▶ WHAT YOU ARE ASKED TO DO
Can you lay out the entries from the line with "Viewport: 480px width, 379px" up to and including the line with "pyautogui.click(x=349, y=489)" as a Markdown table with the columns Row and Entry line, numbering each row and leaving out blank lines?

▶ MATERIALS PROVIDED
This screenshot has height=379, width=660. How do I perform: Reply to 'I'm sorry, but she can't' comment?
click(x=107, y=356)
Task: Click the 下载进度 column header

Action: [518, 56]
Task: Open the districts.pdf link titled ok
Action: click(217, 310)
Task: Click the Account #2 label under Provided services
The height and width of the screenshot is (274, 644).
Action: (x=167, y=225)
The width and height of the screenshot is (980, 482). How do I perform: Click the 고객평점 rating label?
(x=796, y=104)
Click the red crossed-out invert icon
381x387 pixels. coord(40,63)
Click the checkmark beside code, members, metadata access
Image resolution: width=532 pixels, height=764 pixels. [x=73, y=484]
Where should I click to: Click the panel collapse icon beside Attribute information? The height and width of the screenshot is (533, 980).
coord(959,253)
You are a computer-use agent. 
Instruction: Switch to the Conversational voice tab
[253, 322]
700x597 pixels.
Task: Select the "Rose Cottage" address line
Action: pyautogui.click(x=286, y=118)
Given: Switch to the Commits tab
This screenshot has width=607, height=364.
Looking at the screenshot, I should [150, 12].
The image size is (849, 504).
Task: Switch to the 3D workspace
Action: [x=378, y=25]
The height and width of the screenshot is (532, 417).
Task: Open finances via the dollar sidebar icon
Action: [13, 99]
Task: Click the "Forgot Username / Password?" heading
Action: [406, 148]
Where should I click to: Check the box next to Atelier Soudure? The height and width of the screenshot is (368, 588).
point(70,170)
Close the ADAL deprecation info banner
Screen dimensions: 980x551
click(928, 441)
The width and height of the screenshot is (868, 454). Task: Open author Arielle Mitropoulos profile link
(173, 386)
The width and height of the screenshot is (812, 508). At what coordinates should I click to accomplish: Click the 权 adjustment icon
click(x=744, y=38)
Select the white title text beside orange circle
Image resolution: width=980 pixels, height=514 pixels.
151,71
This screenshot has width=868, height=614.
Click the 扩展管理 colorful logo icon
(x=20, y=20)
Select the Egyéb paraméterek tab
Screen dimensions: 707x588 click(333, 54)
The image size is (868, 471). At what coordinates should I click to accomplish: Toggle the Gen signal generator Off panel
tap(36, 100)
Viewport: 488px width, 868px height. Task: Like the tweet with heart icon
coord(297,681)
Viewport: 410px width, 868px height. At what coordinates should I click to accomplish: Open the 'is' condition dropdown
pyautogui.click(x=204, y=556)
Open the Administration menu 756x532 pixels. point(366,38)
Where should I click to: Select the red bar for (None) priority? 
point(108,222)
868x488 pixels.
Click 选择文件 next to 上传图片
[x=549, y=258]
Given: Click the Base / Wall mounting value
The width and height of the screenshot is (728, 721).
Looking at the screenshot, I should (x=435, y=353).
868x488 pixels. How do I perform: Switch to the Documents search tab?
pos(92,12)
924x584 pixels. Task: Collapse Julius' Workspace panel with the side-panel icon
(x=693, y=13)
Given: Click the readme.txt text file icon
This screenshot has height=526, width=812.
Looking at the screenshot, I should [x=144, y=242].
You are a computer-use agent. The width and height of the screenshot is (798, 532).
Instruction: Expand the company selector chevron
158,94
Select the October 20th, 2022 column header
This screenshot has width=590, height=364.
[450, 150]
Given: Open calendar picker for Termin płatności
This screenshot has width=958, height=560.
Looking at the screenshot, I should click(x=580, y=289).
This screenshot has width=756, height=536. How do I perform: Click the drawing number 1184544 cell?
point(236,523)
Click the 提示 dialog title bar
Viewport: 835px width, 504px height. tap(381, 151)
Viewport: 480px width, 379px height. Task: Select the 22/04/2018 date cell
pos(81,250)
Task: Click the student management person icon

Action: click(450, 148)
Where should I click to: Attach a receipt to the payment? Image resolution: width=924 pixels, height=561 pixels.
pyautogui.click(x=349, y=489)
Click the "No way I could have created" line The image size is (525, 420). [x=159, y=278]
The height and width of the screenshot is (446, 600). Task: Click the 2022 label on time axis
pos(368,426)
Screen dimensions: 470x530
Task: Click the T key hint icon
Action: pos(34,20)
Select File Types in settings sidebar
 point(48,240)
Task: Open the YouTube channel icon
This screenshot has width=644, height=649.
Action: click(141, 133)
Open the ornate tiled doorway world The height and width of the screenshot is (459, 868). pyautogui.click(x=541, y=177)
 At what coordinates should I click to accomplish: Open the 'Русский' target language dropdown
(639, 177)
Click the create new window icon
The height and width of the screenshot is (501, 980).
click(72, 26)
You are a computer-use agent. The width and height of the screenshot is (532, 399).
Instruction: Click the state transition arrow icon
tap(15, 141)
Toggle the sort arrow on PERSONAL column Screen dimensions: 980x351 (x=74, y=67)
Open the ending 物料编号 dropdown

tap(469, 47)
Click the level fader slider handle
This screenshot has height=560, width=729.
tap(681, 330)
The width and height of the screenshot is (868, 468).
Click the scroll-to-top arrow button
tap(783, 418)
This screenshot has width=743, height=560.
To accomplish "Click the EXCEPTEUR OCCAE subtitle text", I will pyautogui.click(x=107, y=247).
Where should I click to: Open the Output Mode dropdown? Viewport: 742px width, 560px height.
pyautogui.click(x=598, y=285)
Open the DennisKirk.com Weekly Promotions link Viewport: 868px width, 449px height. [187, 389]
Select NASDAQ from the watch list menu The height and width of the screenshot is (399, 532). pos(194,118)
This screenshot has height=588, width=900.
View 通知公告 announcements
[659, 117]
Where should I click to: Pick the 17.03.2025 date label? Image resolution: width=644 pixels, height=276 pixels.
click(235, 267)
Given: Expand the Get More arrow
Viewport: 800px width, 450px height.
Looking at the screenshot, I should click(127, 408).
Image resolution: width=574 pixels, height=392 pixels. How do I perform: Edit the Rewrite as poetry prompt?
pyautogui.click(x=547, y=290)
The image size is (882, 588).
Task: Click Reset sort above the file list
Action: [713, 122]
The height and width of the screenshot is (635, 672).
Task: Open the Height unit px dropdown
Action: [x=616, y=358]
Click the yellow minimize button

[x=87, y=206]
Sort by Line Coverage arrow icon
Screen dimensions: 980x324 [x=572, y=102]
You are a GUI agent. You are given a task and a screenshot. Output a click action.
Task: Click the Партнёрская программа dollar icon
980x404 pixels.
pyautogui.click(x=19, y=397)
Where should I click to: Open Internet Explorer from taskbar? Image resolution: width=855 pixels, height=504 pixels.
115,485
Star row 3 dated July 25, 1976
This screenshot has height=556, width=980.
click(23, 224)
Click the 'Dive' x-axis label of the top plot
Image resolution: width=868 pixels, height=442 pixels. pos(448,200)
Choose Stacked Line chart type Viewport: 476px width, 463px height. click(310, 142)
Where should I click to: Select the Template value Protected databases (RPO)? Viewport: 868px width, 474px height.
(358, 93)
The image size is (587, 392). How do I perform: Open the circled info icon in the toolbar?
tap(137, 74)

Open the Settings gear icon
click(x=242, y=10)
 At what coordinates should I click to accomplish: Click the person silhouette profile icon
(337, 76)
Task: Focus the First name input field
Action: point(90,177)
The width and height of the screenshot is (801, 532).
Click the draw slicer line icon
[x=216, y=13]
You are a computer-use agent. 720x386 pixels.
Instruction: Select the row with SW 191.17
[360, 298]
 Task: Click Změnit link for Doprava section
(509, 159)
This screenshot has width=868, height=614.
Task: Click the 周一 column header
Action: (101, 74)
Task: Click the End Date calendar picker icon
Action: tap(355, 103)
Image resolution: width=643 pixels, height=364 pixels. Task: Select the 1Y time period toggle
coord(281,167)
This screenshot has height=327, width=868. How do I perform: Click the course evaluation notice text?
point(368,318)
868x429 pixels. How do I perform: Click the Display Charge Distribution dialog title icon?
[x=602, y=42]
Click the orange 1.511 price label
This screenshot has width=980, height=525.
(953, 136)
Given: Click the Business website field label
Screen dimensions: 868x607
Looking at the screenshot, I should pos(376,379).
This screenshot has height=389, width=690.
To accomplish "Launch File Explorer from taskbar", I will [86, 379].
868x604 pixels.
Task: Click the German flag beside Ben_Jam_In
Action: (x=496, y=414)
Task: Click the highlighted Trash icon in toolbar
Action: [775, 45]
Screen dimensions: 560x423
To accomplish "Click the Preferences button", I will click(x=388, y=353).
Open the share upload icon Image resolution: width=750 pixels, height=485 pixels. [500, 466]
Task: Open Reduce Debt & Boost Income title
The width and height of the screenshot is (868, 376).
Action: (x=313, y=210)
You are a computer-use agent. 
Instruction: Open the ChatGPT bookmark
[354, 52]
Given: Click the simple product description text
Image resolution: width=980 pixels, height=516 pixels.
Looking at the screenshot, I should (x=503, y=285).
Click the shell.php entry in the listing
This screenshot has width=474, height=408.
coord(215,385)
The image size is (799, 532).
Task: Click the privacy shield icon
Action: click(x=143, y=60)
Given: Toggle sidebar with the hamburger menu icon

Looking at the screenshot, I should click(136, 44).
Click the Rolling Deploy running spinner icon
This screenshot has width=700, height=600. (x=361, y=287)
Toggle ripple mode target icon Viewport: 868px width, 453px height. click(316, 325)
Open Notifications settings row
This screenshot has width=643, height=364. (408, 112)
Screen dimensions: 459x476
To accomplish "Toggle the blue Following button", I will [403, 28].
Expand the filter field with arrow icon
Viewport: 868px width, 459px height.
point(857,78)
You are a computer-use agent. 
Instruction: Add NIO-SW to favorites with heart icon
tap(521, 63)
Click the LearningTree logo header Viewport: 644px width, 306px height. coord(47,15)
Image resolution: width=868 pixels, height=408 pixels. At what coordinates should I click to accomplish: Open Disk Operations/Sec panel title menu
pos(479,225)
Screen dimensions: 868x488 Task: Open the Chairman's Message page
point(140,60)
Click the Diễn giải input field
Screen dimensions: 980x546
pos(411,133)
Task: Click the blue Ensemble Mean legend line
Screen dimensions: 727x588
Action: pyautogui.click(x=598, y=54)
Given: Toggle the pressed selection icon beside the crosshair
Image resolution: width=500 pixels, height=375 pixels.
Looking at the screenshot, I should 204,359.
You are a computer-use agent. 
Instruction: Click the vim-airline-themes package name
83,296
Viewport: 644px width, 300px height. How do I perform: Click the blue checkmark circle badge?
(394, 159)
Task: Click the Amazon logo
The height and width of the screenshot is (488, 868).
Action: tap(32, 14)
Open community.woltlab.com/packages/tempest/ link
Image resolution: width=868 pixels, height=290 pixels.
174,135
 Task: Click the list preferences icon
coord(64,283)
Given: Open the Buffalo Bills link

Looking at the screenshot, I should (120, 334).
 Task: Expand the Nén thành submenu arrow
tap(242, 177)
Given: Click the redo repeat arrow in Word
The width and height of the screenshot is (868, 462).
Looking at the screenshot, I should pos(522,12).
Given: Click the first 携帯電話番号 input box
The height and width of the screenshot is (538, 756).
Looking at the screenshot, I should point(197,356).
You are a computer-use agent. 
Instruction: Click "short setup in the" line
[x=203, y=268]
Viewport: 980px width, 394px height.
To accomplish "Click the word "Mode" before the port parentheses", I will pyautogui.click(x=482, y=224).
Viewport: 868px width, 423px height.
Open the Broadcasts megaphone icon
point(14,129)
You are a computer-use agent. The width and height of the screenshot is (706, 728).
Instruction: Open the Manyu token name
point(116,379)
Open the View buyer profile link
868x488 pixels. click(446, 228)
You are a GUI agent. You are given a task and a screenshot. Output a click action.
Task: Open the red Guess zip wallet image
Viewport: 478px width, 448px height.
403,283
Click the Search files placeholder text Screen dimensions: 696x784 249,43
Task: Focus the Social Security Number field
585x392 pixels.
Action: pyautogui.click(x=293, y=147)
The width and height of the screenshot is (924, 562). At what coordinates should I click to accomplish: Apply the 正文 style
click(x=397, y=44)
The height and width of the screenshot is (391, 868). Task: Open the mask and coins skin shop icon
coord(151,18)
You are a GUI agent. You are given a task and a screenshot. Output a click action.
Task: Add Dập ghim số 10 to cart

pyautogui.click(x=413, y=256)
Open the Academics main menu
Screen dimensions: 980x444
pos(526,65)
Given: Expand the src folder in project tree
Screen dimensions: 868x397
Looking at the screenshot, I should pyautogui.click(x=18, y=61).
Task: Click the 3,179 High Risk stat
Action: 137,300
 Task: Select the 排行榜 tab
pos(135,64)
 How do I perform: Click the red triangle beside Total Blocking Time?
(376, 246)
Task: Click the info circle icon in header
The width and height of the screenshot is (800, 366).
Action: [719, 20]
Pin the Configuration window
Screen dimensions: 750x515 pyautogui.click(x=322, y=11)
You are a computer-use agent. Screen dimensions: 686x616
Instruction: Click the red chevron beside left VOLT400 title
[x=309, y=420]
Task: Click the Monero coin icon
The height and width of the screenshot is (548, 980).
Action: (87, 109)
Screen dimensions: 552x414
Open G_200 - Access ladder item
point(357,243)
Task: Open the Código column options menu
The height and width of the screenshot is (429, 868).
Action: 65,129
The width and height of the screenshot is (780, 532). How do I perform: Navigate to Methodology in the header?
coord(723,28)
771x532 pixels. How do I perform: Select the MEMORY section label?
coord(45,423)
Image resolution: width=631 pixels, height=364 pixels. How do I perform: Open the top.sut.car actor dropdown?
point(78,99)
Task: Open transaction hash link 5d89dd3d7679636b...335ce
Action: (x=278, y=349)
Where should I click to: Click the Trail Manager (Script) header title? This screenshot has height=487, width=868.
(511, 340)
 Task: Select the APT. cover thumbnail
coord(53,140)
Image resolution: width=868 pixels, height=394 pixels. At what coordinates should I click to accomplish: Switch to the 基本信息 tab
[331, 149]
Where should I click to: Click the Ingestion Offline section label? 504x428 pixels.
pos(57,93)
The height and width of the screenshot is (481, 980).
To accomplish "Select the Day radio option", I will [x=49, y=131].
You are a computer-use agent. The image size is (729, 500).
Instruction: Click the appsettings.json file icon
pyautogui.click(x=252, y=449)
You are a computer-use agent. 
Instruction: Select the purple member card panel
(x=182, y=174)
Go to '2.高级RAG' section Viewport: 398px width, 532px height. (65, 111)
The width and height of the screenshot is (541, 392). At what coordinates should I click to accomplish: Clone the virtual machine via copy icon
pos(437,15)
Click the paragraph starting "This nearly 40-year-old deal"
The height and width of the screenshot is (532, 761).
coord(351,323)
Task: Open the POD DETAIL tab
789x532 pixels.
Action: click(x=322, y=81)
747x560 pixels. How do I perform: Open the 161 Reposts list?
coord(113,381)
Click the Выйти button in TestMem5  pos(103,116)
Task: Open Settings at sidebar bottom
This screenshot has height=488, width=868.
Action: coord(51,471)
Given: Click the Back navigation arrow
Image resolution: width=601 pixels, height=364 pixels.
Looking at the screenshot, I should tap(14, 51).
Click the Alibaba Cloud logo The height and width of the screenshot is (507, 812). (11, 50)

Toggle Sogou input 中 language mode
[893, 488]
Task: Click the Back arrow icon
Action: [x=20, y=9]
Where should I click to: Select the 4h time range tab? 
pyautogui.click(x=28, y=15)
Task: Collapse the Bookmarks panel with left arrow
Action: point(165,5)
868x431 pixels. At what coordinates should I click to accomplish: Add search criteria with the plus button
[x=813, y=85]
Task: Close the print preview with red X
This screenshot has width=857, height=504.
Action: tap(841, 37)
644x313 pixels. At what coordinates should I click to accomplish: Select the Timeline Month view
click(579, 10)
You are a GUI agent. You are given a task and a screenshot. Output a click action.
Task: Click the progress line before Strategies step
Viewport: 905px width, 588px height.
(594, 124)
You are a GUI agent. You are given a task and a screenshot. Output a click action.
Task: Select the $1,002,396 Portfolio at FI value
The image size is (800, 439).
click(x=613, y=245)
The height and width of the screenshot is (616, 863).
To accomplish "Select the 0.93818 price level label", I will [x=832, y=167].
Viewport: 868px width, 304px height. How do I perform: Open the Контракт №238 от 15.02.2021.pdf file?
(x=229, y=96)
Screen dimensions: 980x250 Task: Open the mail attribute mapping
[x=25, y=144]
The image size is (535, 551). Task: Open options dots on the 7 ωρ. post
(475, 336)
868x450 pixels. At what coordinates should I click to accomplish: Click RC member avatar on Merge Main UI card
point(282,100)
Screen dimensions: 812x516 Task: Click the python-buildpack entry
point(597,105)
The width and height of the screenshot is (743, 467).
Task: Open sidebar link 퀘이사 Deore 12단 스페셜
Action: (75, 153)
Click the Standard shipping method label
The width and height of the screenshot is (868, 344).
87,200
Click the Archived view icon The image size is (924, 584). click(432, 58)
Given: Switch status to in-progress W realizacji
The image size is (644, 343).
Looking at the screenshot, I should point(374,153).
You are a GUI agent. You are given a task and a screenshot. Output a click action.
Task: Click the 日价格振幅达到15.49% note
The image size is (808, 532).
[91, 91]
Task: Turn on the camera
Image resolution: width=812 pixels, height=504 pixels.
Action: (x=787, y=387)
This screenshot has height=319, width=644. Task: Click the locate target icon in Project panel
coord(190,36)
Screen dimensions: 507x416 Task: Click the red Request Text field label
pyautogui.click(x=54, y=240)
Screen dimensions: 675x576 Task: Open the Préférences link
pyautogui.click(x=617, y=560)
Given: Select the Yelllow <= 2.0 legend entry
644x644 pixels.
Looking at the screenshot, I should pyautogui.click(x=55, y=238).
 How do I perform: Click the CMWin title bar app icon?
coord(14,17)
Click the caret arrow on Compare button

▶ RESULT
| Row | Entry line |
|---|---|
| 1 | Viewport: 480px width, 379px height. Task: Select the 22/04/2018 date cell |
| 2 | pos(81,250) |
| 3 | Task: Click the student management person icon |
| 4 | Action: click(450, 148) |
| 5 | Where should I click to: Attach a receipt to the payment? Image resolution: width=924 pixels, height=561 pixels. |
| 6 | pyautogui.click(x=349, y=489) |